「情けない」詩人 2

 井川博年さんの書いたものというと、辻征夫さんの「私の現代詩入門」の解説しか
手元では確認出来ていないのですが、その書き出しはつぎのようになります。
「この世には、詩と詩人が死ぬほど好きで、毎日でもそのことを考えていたい。一生
を詩を読み、詩を書くことに費やしても、悔いはない、と考える人間が、数少ないが
(砂の中の金よりも少ないが)存在する。辻征夫がそういう人間であった。」
 井川さんも、「そういう人間」であったのでしょう。
 詩人にはいろいろなタイプの人がいますが、朝日新聞の記事の見出しでは井川さんは、
「情けない詩人」ということになっています。情けない詩人というレッテルは、あまり
名誉なものではないですね。世の中には「桂冠詩人」とか「学者詩人」なんてのが
あるのですから、それからはずいぶんと遠いことです。
 井川さんの詩作品には、「われわれはみなマイナー・ポエットである」というのが
あって、そのなかには、「講演などするなかれ」「大学で詩など教えるなかれ」という
くだりがあるのだそうです。
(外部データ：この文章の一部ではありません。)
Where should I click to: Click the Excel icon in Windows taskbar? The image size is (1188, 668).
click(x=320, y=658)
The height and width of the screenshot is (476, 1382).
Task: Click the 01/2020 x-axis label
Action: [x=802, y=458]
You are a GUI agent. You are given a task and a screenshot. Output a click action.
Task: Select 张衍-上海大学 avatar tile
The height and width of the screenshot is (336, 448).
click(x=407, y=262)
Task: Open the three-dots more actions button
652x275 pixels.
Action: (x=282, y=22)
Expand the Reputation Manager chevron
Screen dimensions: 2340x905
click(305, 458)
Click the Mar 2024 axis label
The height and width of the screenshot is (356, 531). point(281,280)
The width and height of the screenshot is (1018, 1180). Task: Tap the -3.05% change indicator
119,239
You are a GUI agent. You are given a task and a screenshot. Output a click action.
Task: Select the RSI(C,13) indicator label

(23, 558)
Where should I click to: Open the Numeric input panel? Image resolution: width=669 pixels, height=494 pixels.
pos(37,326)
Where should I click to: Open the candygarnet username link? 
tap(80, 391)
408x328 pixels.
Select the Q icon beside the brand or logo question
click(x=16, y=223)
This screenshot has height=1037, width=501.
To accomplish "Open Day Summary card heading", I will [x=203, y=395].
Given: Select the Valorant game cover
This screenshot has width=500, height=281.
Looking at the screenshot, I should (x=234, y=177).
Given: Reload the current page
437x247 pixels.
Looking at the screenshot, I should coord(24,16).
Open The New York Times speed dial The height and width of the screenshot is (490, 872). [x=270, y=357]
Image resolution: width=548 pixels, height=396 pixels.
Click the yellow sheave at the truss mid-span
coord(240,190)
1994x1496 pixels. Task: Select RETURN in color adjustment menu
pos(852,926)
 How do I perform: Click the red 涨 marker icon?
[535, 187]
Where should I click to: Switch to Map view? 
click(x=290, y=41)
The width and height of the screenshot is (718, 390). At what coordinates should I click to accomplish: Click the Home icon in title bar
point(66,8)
日本の代表的な詩人で大学で教えることなく、詩だけで
生活ができている人はほとんどなく、なんらかの仕事を別にして生活をしているので
しょうが、その仕事も弁護士とか医師とかいう立派なものではなく、普通の人と同じ
ようにありふれた仕事というのが、井川さんの基本的な立ち位置であるようです。
「情けない」というのは、偉そうでないことの別の表現であるのかもしれません。
「情けない」詩人の対極にあるのは、「偉そうな」詩人でしょうか。